From The Wire: Is it too much to expect that a Forest Department respond appropriately to the character of a natural habitat in order to plant new species suitably? Why is it that some 170 years after we started training foresters, we still have a cadre that knows and cares so little about natural habitats?

Pradip Krishen, The Wire

On the morning of April 4, I visited a little-known but curiously interesting semi-wild patch of forest abutting the Dera Mandi village in south Delhi with my friend Vijay Dhasmana. An immense pile-up of alluvium – more than 80 feet high in places – makes this landscape look like a miniature version of Chambal’s dakoo ravines.

Below the substantial layers of soil, lies the rocky ridge but there were no signs of any rocks there except at the margins.The pile-up of alluvium – exactly like the Chambal’s – is the unmistakable signature of an ancient river losing momentum and depositing its load of silt year after year, for a very long period.

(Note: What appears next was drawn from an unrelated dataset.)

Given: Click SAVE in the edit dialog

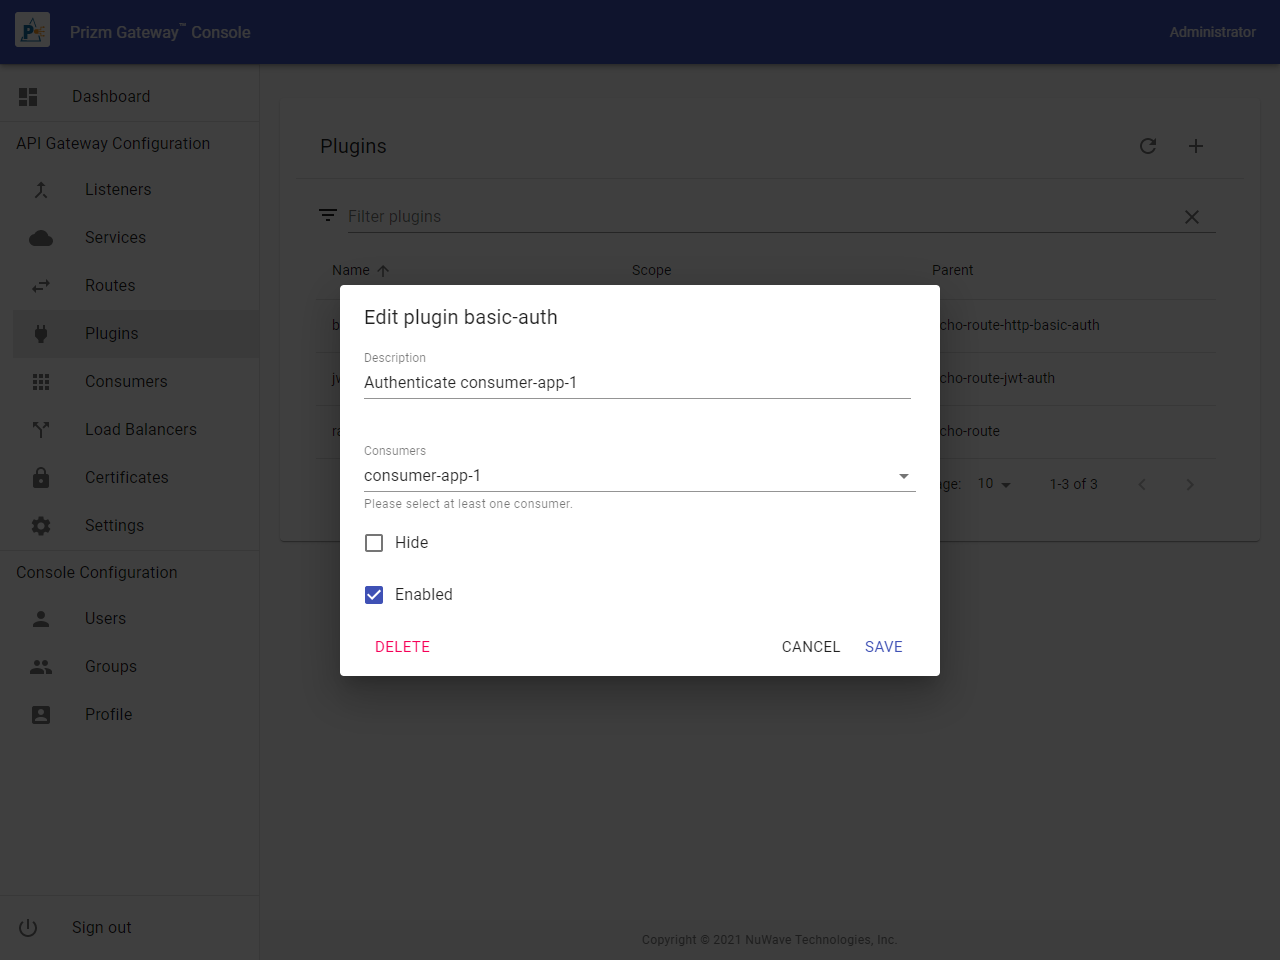Looking at the screenshot, I should [883, 647].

And what might that river be? We know that the Yamuna has ‘drifted’ many hundreds of kilometres eastwards in geological time, so there is little doubt that it was the Yamuna that kissed the southern part of Delhi’s Ridge and left its calling card, before mustering up the strength to, somehow, go around Wazirpur and trickle down towards the east of the Ridge.

I first explored the Dera Mandi area around 2004, when I noticed that it housed lots of plants not seen anywhere else on Delhi’s Ridge. Khejadi and desi babool trees grow favourably here and even though they are not rare per se, they are conspicuously absent from thin rocky soils elsewhere on the ridge.

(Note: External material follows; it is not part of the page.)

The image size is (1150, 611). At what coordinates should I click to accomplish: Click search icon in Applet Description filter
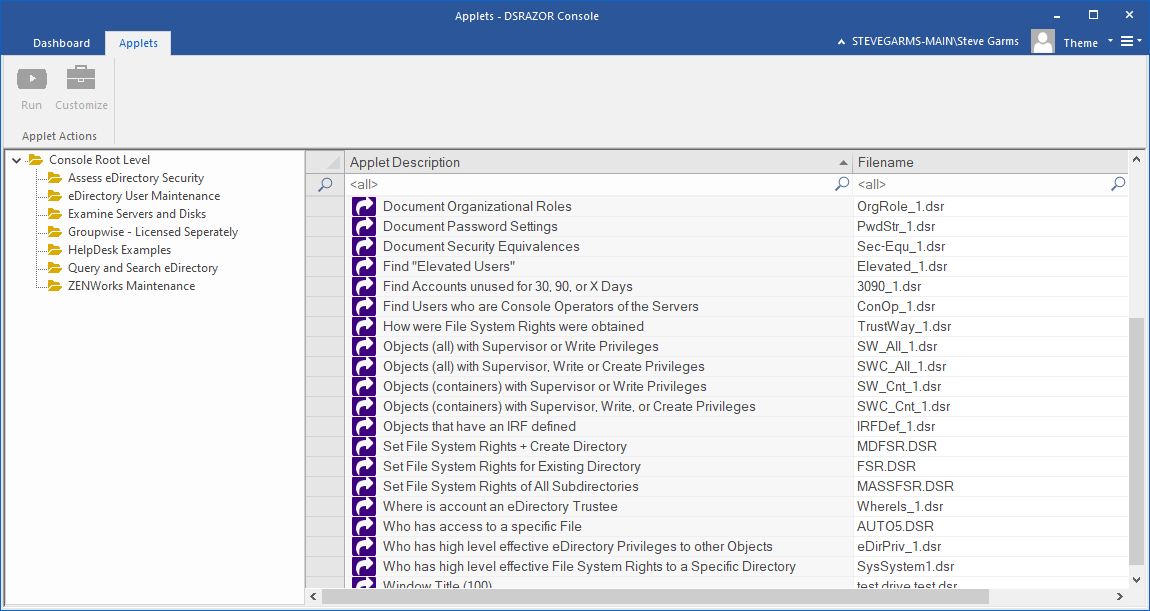[x=842, y=184]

Also present here is a roster of trees, shrubs and herbs identical to or with close affinities to plants from the sandy desert habitats further west. Our botanical explorations were crowned when we found the magnificent glory lily (Gloriosa superba) and a dainty umbellifer called Psammogeton biternatum growing here. We counted over 14 unique plants here – unique, to the National Capital Region (NCR).

Because of its distinctiveness as a habitat of sandy ravines in Delhi, I have led many walks here over the years with nature enthusiasts. Dera Mandi forest is not a pretty sight when you first enter. You need to thread your way through the Mandi village onto a dilapidated tarmac road running along an old bund.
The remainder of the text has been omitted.